Supplied passage ::

## Start

The Magic Touch is a 1962 album by jazz pianist and arranger Tadd Dameron and His Orchestra, released on Riverside Records. It was also Dameron's final completed work before his passing three years later.

The Allmusic Review of the line-up says that "one has to be in awe of them, and that only Dameron was able to convene such a band of extraordinary jazz performers in their prime."

The album has since been reissued many times on Original Jazz Classics, most recently in 2008.

Reception
In his Down Beat magazine review critic John S. Wilson awarded the album three stars and wrote: "Although Dameron's arrangements are, for the most part, designed as settings for soloists, neither the soloists nor the arrangements generate much interest."

Track listing 
All songs composed by Dameron except where noted.
 "On a Misty Night" 
 "Fontainebleau" 
 "Just Plain Talkin'" 
 "If You Could See Me Now" (Dameron, Sigman)
 "Our Delight"
 "Dial B for Beauty" 
 "Look, Stop and Listen "
 "Bevan's Birthday"
 "You're a Joy"
 "Swift as the Wind"

## End

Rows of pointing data
## Start

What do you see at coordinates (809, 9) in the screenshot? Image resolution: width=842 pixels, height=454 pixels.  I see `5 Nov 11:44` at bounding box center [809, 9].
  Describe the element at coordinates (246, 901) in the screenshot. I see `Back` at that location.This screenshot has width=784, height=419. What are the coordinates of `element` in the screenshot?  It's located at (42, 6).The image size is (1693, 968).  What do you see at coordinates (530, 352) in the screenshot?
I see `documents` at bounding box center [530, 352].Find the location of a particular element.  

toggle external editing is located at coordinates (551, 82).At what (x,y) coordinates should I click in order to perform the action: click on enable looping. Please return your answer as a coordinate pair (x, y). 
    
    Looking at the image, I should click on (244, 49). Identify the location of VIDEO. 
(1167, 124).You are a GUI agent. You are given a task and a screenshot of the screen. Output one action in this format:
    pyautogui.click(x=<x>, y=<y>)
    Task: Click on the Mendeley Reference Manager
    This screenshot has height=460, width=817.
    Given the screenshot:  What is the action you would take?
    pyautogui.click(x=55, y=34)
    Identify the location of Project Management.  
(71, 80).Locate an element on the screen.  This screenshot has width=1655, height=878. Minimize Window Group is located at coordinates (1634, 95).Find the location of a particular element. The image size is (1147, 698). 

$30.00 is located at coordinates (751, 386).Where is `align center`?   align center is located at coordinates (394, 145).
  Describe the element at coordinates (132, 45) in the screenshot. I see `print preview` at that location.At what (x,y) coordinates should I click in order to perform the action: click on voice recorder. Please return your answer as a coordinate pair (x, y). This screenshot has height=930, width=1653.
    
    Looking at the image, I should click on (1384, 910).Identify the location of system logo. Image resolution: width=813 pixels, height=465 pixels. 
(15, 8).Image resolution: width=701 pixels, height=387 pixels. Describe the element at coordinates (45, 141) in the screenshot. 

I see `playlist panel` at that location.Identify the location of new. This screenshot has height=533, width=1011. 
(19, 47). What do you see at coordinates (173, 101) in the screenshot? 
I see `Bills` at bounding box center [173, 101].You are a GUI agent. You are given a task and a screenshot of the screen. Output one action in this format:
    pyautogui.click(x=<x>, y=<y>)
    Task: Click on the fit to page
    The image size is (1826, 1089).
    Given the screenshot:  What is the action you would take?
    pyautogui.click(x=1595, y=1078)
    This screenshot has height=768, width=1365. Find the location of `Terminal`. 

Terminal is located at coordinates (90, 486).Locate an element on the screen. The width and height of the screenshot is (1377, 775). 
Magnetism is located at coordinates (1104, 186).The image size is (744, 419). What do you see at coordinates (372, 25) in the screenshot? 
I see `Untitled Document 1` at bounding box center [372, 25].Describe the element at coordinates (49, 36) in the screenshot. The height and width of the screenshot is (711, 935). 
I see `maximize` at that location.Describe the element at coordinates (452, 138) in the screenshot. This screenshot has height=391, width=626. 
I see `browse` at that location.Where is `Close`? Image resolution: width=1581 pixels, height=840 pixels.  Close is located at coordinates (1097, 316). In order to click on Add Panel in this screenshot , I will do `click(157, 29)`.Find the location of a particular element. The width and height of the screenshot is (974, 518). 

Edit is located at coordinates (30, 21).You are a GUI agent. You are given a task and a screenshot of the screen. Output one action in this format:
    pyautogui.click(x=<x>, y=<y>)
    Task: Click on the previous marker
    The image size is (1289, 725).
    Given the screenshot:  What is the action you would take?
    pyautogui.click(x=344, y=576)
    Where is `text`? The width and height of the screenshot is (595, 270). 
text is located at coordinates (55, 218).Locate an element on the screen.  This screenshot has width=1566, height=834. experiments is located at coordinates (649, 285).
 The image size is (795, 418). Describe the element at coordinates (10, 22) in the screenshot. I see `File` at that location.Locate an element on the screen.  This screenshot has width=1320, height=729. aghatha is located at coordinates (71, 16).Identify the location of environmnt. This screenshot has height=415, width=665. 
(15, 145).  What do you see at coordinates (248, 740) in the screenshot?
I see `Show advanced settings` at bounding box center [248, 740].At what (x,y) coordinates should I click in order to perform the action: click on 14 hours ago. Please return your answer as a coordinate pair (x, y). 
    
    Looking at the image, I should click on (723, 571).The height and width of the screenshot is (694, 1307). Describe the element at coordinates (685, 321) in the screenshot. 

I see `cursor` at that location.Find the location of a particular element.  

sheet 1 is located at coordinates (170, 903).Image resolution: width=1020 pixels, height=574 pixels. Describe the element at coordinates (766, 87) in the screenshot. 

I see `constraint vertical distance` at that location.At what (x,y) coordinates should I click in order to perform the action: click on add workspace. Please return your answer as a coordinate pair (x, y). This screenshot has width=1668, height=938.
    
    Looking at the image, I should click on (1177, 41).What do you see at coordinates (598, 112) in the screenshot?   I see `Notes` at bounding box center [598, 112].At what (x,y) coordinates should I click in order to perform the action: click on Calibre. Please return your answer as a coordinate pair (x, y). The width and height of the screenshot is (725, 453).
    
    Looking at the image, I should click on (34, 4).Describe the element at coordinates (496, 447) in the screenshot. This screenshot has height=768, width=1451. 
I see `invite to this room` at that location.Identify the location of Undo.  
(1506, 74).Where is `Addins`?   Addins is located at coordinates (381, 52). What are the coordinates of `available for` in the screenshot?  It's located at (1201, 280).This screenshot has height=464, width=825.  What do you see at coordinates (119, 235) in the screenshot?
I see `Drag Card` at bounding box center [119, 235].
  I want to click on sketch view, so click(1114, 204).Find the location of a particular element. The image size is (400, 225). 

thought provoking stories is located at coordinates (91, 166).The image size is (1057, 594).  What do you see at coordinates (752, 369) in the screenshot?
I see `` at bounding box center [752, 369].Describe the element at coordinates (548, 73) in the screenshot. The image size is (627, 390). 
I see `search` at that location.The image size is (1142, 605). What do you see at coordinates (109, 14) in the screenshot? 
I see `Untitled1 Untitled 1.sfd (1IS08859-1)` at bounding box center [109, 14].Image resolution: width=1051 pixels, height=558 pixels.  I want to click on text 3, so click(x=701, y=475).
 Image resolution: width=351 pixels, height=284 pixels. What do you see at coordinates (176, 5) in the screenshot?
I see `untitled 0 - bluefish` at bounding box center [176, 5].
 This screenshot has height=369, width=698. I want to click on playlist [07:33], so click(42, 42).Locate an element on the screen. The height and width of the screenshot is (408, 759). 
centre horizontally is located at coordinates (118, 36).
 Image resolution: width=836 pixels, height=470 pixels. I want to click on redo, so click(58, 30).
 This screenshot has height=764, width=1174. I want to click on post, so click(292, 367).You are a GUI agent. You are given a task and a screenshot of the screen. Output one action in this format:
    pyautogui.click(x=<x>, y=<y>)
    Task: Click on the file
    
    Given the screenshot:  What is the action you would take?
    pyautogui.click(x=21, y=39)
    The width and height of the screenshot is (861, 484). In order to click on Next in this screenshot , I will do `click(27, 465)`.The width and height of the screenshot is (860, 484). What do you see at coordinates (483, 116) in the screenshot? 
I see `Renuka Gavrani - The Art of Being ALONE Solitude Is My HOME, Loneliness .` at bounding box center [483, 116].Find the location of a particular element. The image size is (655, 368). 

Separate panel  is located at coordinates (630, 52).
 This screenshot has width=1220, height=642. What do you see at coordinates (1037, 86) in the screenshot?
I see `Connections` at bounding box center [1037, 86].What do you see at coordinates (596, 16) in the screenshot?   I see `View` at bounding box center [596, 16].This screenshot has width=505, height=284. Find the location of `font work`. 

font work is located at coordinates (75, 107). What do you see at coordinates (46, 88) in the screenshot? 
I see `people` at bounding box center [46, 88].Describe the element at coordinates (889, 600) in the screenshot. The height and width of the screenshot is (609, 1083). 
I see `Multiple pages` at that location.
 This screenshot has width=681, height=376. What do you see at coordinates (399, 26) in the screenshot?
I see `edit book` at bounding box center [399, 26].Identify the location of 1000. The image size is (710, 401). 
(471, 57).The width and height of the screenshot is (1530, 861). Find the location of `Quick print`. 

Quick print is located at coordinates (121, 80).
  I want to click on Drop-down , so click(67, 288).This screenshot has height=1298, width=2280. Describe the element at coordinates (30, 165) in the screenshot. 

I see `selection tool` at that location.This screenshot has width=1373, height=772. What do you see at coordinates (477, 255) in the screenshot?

## End

Stated problem :: In the text about The Magic Touch album, change "final" to "last" and write out the part that opens with the words "The Magic Touch" and closes with "recently in 2008.".

Correct result ::
The Magic Touch is a 1962 album by jazz pianist and arranger Tadd Dameron and His Orchestra, released on Riverside Records. It was also Dameron's last completed work before his passing three years later.

The Allmusic Review of the line-up says that "one has to be in awe of them, and that only Dameron was able to convene such a band of extraordinary jazz performers in their prime."

The album has since been reissued many times on Original Jazz Classics, most recently in 2008.